Une posture proactive

La démarche d’ouverture engagée par le patron de l’Agasa semble déjà porter ses premiers fruits. «Je suis heureux des débuts de manifestation d’intérêt enregistrés depuis lors», a-t-il ajouté dans sa publication du 10 novembre 2025, laissant entendre que certaines institutions ont répondu favorablement à son appel.

Cette posture proactive vise à restaurer la crédibilité de l’Agasa, une entité stratégique dans le dispositif de sécurité alimentaire du pays. En octobre dernier, le directeur général avait déjà reconnu l’existence de dysfonctionnements internes, qualifiant l’agence de «maison gangrenée par la corruption», tout en assurant que ces turbulences n’affectaient pas sa productivité.

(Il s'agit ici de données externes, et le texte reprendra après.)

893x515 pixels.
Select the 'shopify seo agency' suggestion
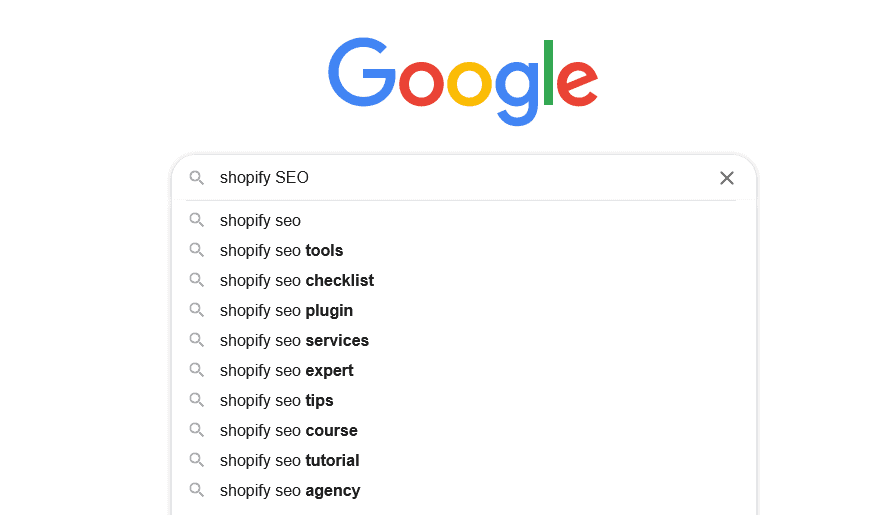click(x=464, y=491)
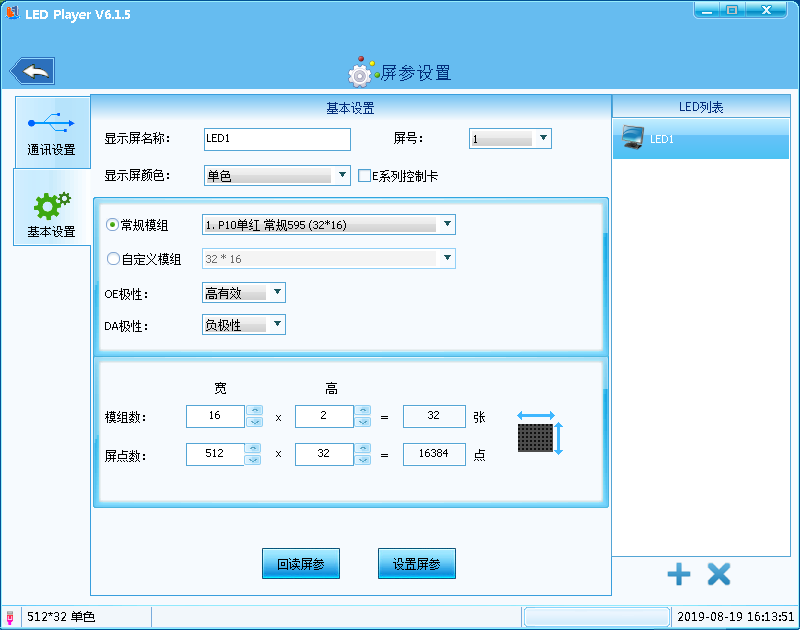
Task: Click the plus icon to add LED screen
Action: click(x=678, y=574)
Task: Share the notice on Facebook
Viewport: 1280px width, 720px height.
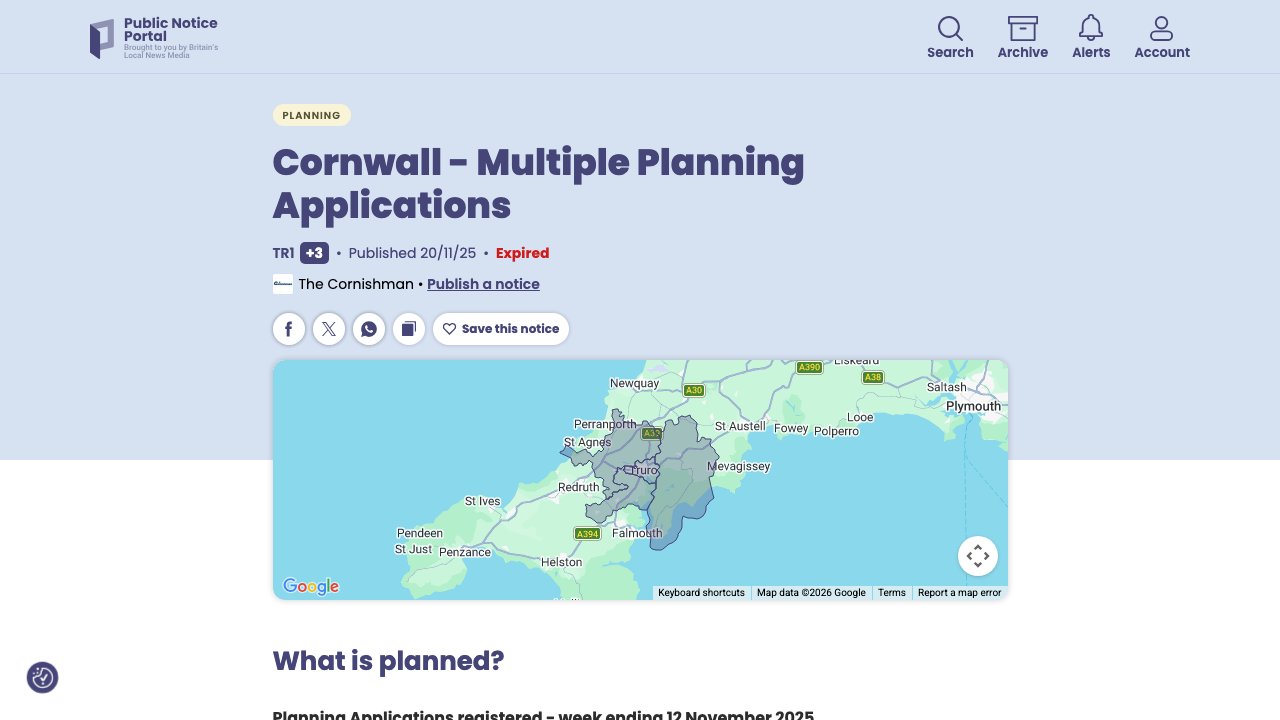Action: point(289,328)
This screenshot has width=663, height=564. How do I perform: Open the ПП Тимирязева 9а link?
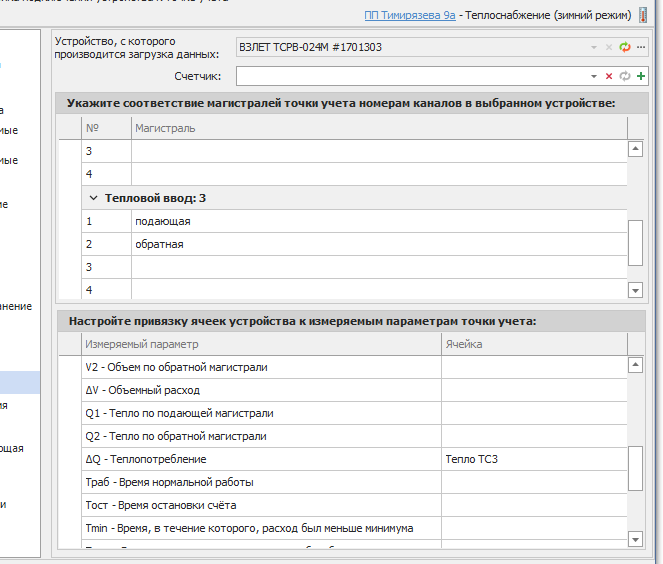[x=399, y=16]
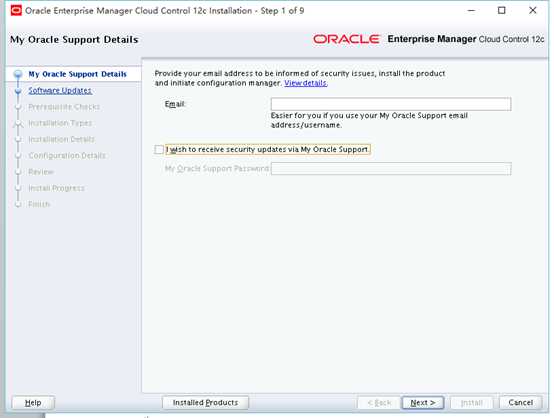Open the View details link
Image resolution: width=554 pixels, height=418 pixels.
306,83
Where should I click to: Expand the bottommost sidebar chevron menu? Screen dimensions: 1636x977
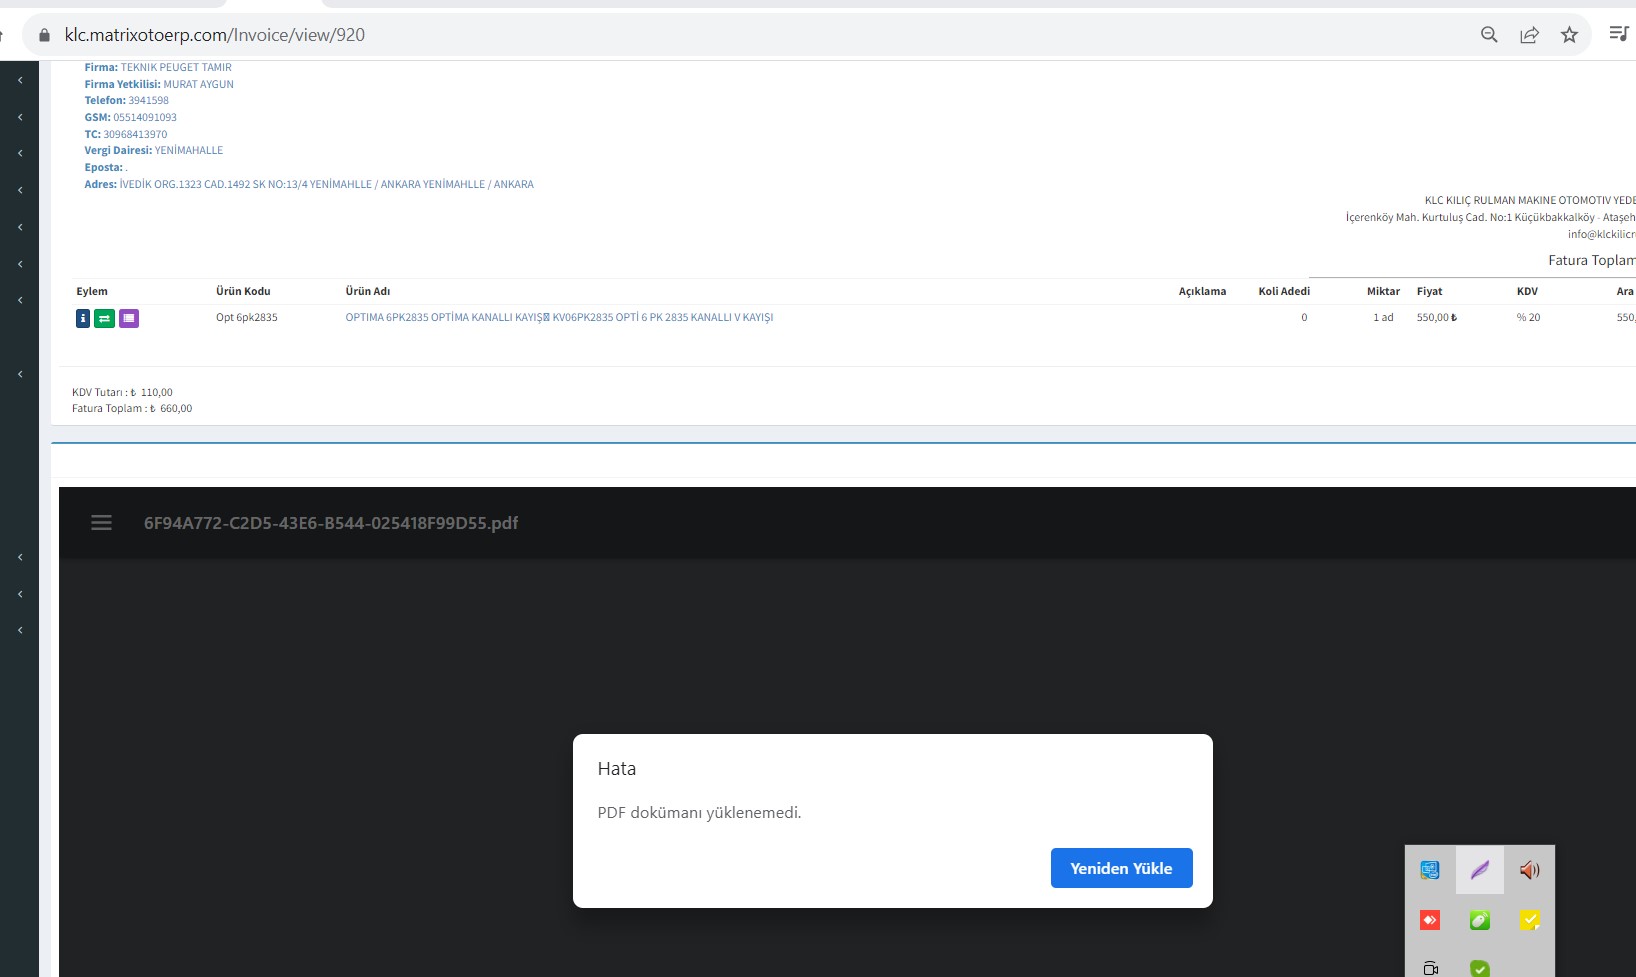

Alors que les critiques persistent, notamment de la part de certains syndicalistes qui remettent en cause la qualité de sa gouvernance, Jean Delors Biyogue Bi Ntougou semble déterminé à faire de la transparence un levier de redressement. L’ouverture à un audit externe pourrait constituer une étape décisive pour clarifier les responsabilités et rétablir la confiance autour de l’institution dont il a la charge.